Ultimately, the DirectX 10 feature set resulted from about 7 years of
discussion with key game developers. A lot of major ideas were proposed,
including a multi-year effort by John Carmack to lobby for video memory
virtualization. The features that didn't make it into DirectX 10 either weren't
particularly beneficial, or clearly weren't practical for this timeframe.
FiringSquad:
We know that the first games that are capable of taking advantage of some of
DX10's features will ship next year.

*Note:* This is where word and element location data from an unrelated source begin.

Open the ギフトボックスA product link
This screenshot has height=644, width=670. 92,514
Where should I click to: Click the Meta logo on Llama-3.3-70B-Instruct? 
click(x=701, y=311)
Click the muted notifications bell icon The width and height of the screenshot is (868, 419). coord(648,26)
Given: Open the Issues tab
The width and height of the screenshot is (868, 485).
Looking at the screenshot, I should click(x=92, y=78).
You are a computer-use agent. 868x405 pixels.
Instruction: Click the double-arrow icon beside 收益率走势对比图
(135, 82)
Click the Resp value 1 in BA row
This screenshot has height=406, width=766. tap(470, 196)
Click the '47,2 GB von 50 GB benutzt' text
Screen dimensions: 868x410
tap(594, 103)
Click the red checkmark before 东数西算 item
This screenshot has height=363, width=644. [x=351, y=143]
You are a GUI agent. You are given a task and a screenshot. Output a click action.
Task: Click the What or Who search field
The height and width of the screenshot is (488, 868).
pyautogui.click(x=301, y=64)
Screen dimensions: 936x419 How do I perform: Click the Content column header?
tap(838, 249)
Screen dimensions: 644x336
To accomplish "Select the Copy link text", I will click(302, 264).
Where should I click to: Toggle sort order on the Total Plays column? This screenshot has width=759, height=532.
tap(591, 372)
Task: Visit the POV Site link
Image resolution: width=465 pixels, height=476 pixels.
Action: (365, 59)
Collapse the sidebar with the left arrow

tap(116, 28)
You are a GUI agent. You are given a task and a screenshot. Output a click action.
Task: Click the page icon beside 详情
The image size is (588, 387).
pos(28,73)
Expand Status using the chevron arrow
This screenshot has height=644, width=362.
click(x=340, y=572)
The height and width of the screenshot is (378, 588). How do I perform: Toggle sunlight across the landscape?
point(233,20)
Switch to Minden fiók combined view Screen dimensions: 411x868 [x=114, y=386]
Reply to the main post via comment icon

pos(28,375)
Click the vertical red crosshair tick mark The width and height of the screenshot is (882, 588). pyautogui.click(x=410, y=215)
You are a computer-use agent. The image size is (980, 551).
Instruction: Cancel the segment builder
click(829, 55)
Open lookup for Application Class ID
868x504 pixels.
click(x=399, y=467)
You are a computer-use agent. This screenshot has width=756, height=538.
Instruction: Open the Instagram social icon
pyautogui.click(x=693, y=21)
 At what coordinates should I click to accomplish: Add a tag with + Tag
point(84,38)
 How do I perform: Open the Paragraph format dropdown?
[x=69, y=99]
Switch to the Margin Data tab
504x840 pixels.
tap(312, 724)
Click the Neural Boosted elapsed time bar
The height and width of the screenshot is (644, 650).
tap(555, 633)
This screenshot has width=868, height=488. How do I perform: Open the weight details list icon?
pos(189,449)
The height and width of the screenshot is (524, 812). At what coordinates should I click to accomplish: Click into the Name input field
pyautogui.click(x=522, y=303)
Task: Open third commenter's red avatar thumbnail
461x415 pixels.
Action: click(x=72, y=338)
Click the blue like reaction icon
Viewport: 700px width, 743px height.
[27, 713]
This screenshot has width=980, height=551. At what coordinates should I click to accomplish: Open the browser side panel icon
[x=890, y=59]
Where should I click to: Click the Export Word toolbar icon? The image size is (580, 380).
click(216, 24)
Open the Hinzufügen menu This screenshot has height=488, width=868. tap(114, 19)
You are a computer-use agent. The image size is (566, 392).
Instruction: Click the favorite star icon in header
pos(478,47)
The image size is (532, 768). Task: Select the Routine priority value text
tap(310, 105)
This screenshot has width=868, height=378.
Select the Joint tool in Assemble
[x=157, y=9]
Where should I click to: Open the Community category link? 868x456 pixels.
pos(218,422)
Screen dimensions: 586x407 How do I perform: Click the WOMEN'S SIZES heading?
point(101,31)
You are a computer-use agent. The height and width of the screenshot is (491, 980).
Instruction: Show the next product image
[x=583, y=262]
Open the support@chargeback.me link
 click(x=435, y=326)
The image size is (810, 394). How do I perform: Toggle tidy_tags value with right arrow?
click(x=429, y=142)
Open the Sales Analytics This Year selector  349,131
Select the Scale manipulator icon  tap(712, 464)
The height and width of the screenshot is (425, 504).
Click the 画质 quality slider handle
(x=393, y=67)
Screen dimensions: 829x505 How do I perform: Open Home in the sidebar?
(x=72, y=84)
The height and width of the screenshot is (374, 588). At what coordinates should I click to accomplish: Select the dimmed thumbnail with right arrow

But how long do you think it will take
before games require DirectX 10? When should gamers really care about this new
API, when will it really begin to affect them?
Tim Sweeney:
Requiring DirectX 10 is tantamount to requiring Windows Vista, and we have a lot
of historical data we can use as a guide to such transitions. 2006 is the first
year where it became economical for developers to ship games that don't support
Windows 98 and Windows ME, which implies that an operating system has a 6-year
lifespan.
Vista will ship in 2007, so mainstream games that require it should start
appearing in 2012 or 2013. So much can happen in that kind of time period that
we ought not even consider it.
DirectX 10 is a good and solid step forward for graphics, but it's very much an
evolutionary thing, and for a game shipping holiday 2007, DirectX10 will
represent maybe 10% of a typical game's customer base, say 35% Xbox 360, 35% PC,
30% PS3 (which will still be ramping up then), with one-third of the PC owners
having new computers running Windows Vista with DirectX10 GPUs, and the other
two-thirds either running XP or running Vista on DirectX9 hardware. I want to
point this out in advance, since the marketing around DirectX 10 exceeds the
(good but not revolutionary) reality.